Japan – Best wind energy than nuclear power

Japan said it would abandon existing plans for nuclear power expansion, as the country Wednesday marked two months since an earthquake and tsunami crippled the Fukushima nuclear power plant.

"Under the basic plan for energy in 2030, the proportion of nuclear energy and total electricity supply would be 50 percent for nuclear energy and 20 percent renewable energy," Japanese Prime Minister Naoto Kan told reporters Tuesday. "But with the occurrence of a major nuclear disaster, the basic plan for energy is going to have to be reviewed thoroughly, from scratch."

Kan pledged that, from June, he would forego his prime ministerial salary until there was prospect of a resolution at Fukushima. "I believe the government bears a major responsibility for having promoted nuclear energy as national policy. I apologize to the people for failing to prevent the nuclear accident," he said. Kan’s announcement came as the first wave of nuclear evacuees who lived within the first exclusion zone of Fukushima were permitted to visit their homes to retrieve their belongings.

The prime minister said renewables would become a key part of energy policy, admitting his country’s renewables sector has lagged behind that of Europe and the United States. Renewables, he said, "should be regarded as one of the major pillars" in a new plan.
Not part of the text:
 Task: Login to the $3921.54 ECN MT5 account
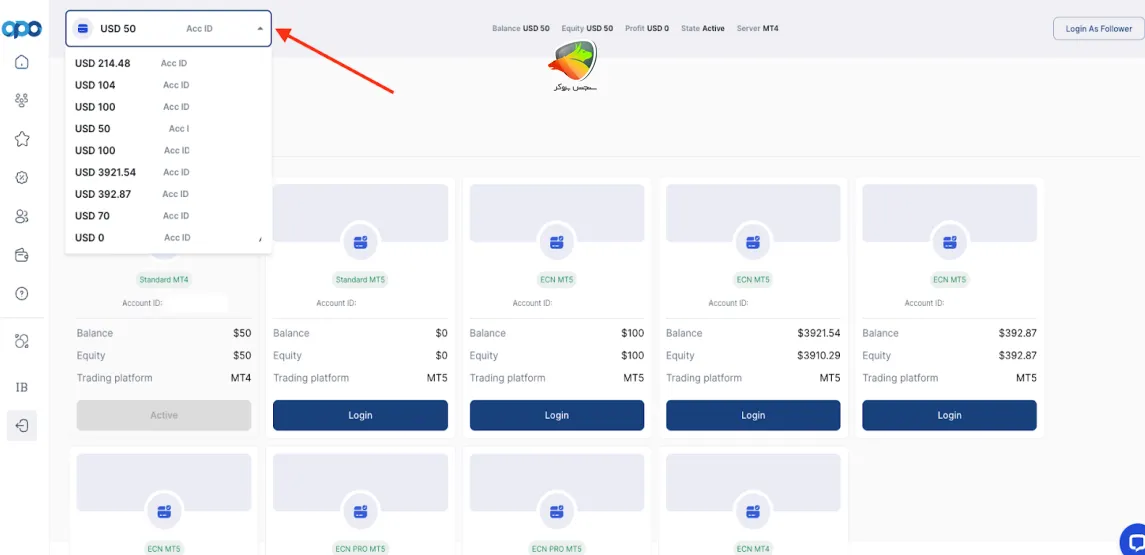click(x=753, y=415)
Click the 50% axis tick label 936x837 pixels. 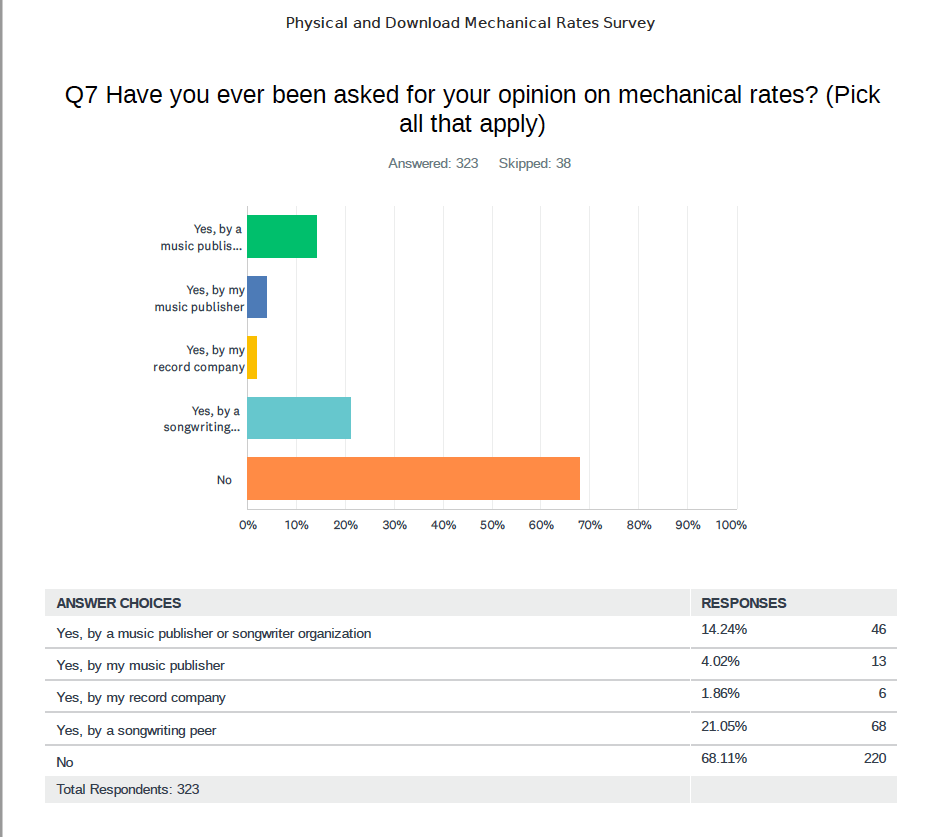point(492,525)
Japan ranks 15th in the world in terms of the attractiveness of its renewable energy markets and policies, an Ernst & Young study shows.

Wind power, for example, now supplies 2.3 gigawatts, or 0.4 percent, of Japan’s energy. But the Japanese Wind Energy Association aims to boost that to 50 gigawatts by 2050, with an interim target of achieving 11.1 gigawatts of capacity by 2020.
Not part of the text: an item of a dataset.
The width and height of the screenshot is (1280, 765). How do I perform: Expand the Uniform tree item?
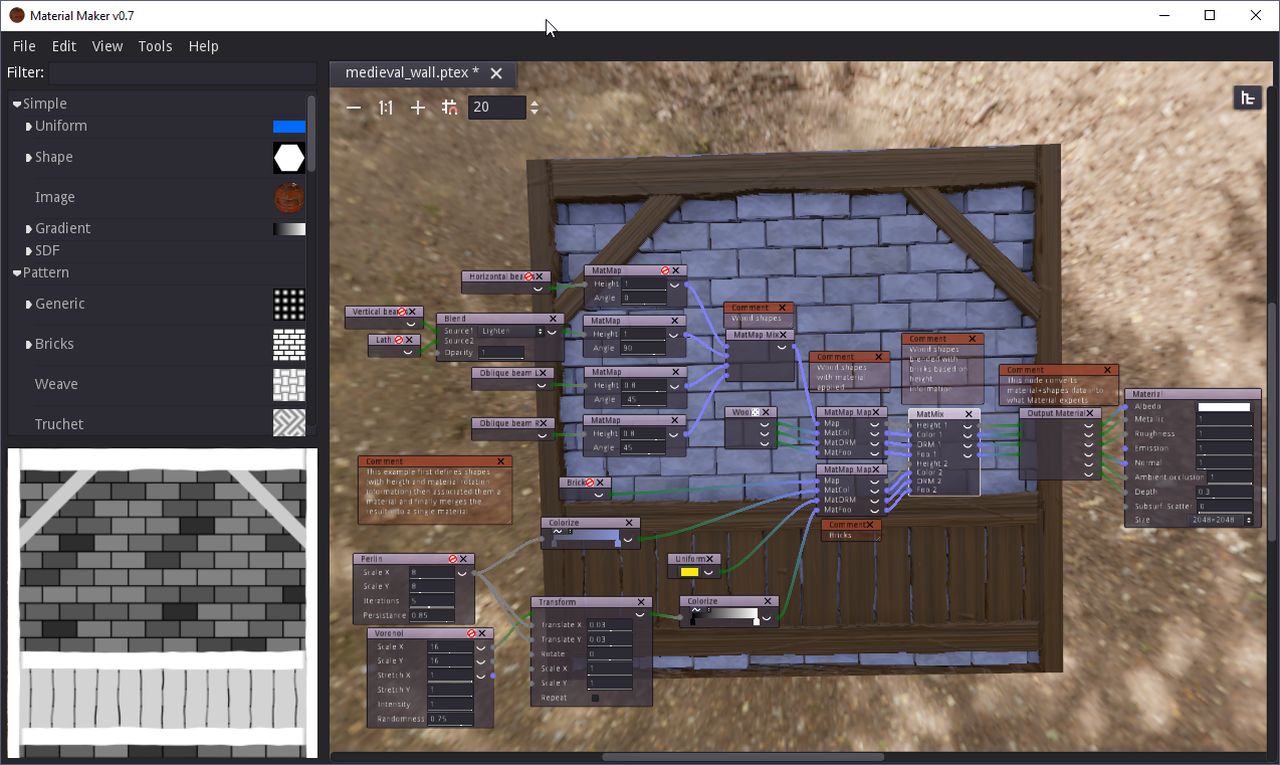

Speaking to BusinessGreen ahead of Kan’s announcement, Yoshinori Ueda, director of JWEA, said he was cautiously optimistic that, in the long term, the Fukushima crisis would represent a boost to wind power. Only one of Japan’s 1,742 wind turbines didn’t survive the quake, Ueda said, and two wind farms located within the Fukushima 18.5-mile evacuation zone were forced to temporarily shut down.

Ueda said a feed-in tariff was needed to drive investment, but FiT legislation has been delayed. "Without a FiT, no financiers will invest in new wind power development because without a subsidy these projects are not economical," Ueda told BusinessGreen. "New wind power developments have almost stopped now because of the delay of the FiT law."